L'actualité du livre
Littératureet Romans & Nouvelles  

Voyage au centre de Paris
de Alexandre Lacroix
Flammarion 2013 /  20 €- 131  ffr. / 381 pages
ISBN : 978-2-08-129030-3
FORMAT : 13,5 cm × 21,0 cm

Le style et la ville

Le titre l'indique, ce n'est pas de Paris dont il est question ici mais de son centre, grosso modo le Quartier Latin, biotope de l'intellectuel germanopratin qu'est l'auteur, les îles et le quartier du Palais Royal. Une flânerie littéraire comme il en existe tant, qui conviendra à ceux qui aiment les belles plumes et Paris, se reconnaissant dans les deux, le style et la ville. C'est donc à la fois séduisant et convenu, agréable et déjà-lu.

Entre les chemins de traverse des catacombes et ceux des toits de Paris (''les prairies de zinc'') : les passages couverts encore glauques (pas ceux restaurés et rutilants qui font la joie des touristes nippons et yankees) et les orgies interlopes des backrooms gays (fallait-il aller chez les homos du ''Dépot'' pour constater que le sexe pour le sexe, sans amour et sans âme, pour la viande et le fun, n'est finalement que de la boucherie ?...), les rencontres fortuites mais fortes avec des personnages comme en n'en voit pas ailleurs, le dédale de tuyauteries, fleuron mort-né de la communication par pneumatique, ou les névroses cachées derrière les fontaines enfantines de Niki de Saint Phalle. Etc., etc.

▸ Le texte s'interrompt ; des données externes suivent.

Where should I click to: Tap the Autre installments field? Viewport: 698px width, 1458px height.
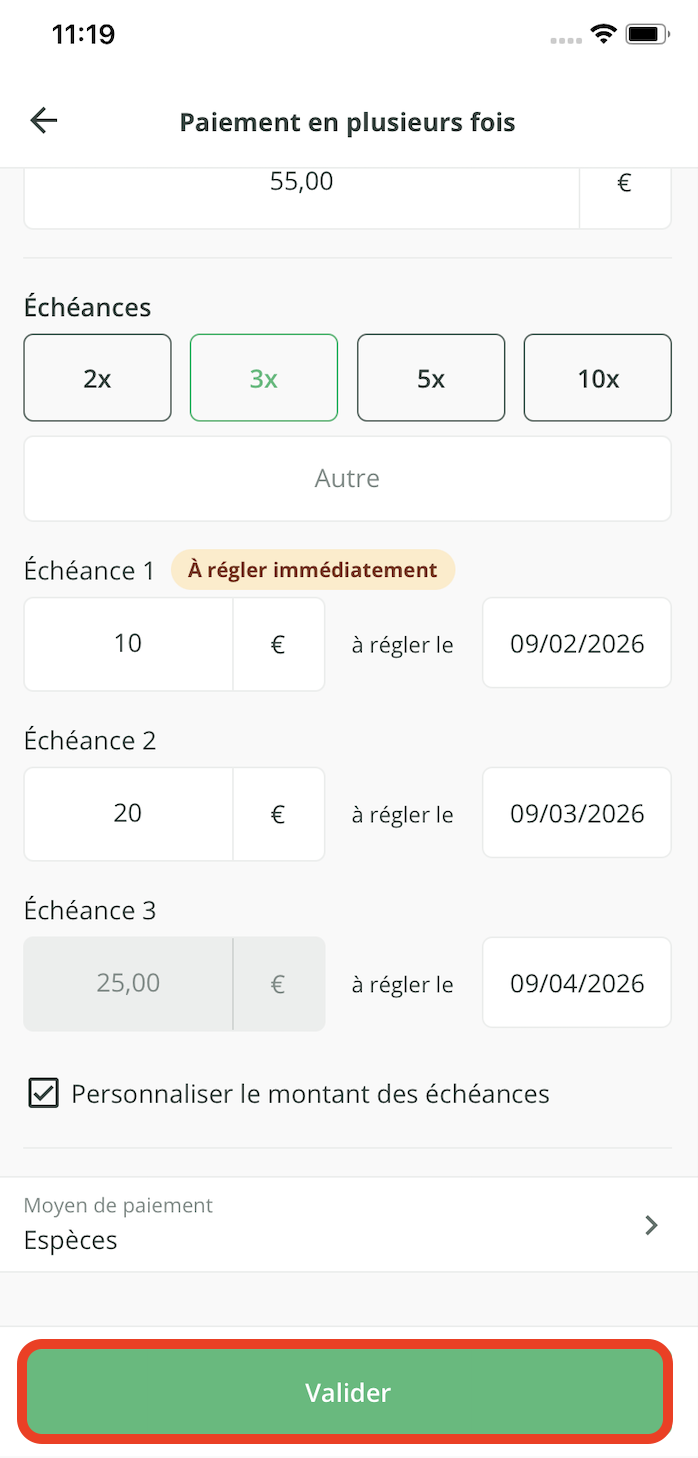(347, 478)
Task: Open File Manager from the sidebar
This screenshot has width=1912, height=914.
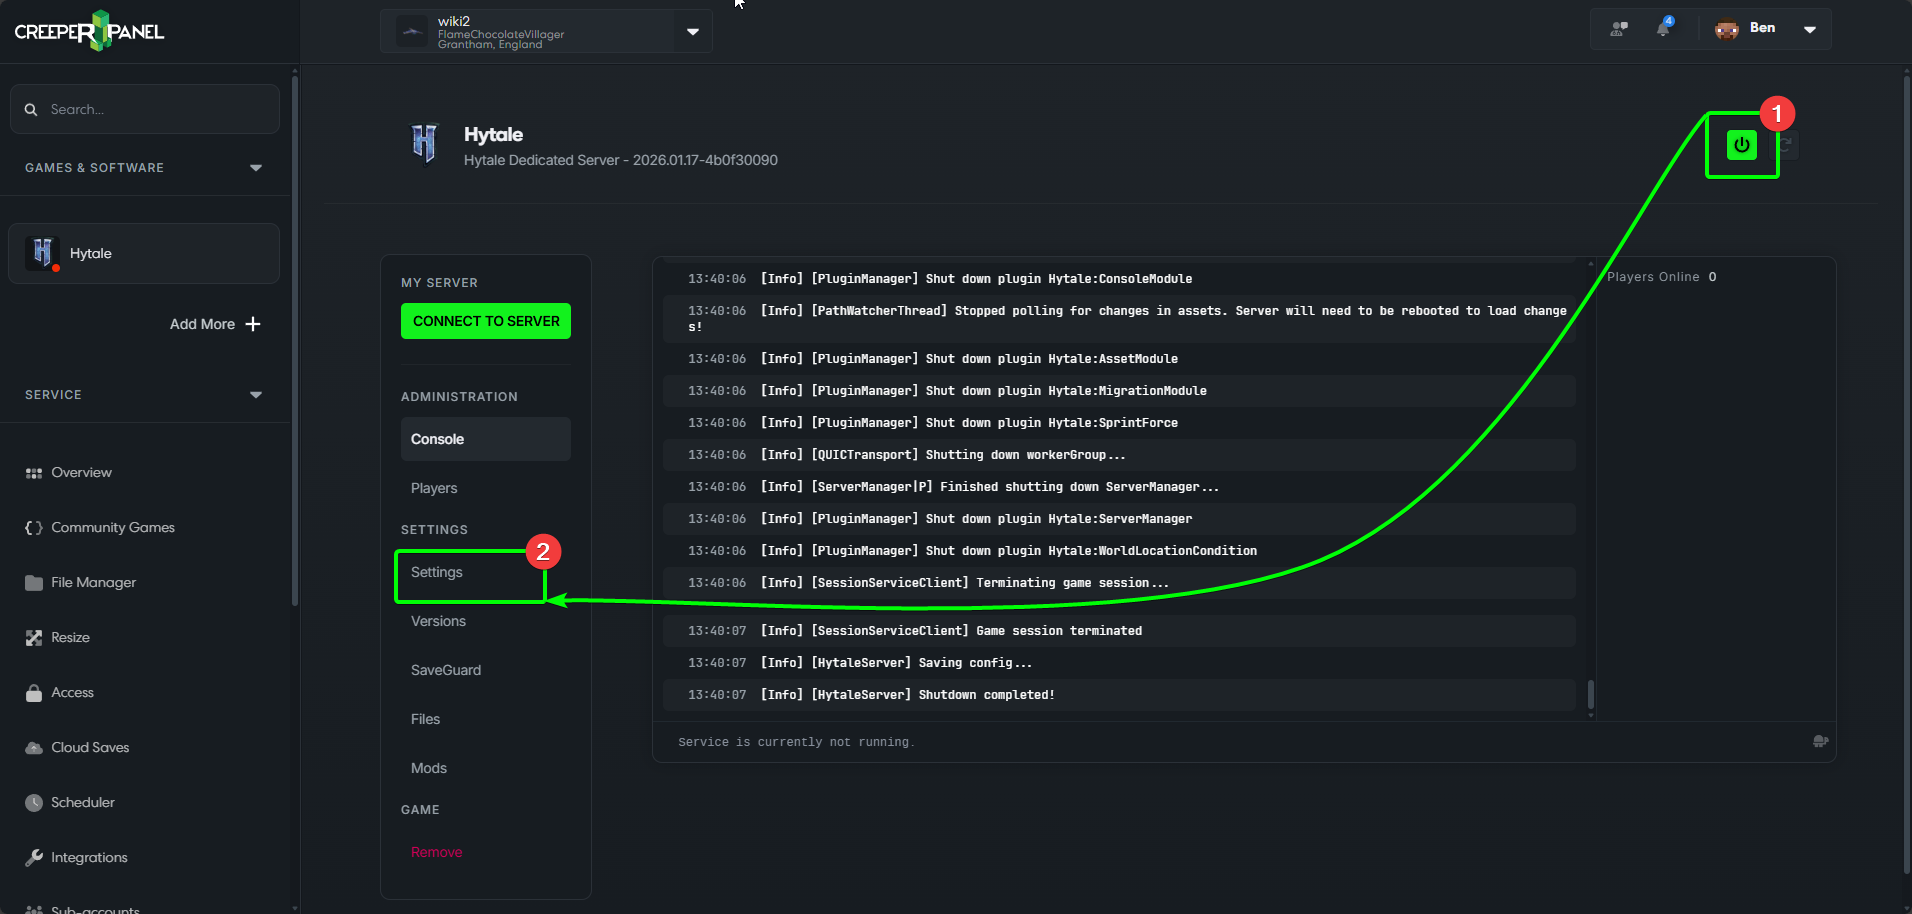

Des détails, des pensées et des impressions ; on aime celles, personnelles mais aussi citées, concernant les cieux parisiens. Sur le cafard parisien : "C'est une morosité grise comme le zinc des toits, comme les trottoirs détrempés par la pluie, une sorte de désespoir zéro, sans cause précise et sans violence, une angoisse atmosphérique que vous inspirez sans vous en douter, qui finit par vous imbiber jusqu'aux vertèbres" (p.71).

Des citations, beaucoup : on n'échappe pas à sa formation ; Alexandre Lacroix disserte et professe parfois plus qu'il n'écrit. C'est donc à la fois documenté et incomplet, érudit pour les quelques rues que l'auteur parcours et évoque, mais qui ne sont que le pointe d'un iceberg urbain bien plus imposant.

Mais Alexandre Lacroix, pour s'excuser, se dédouaner, expliquer peut-être, esquive la critique en démontrant ce qui ferait l'essence de Paris : son insaisissabilité, une idée plus qu'une ville, hydre protéiforme (''mon Paris n'est pas le tien qui n'est pas celui de ton voisin''), une éponge à sensations, miroir déformant de nos propres fantômes, ville peuplée d'êtres étranges, touristes ou provinciaux qui n'y sont pas nés, la faute à l'oncle Haussmann qui retourna la ville comme un gant, chassant les Parisiens vers les faubourgs et créant ainsi, sur cet îlot symétrique de calcaire et de zinc, un appel d'air qui aujourd'hui encore perdure. Une cité dès lors désincarnée, incomplète, a-naturelle. Bref, une idée, fantaisie hautement romanesque, ce qui explique que tant d'auteurs, de poètes et de géomètres y aient cassé leurs mines et leurs équerres. Il cite en particulier la vanité des projets littéraires trop ambitieux de Walter Benjamin et d'un obscur académicien : Maxime Du Camp.

Plaisant donc, mais peut-être facile et donc maladroit. Les chapitres sont courts, un par adresse, par souvenir, par mise en scène d'un égotisme, travers lui aussi très parisien.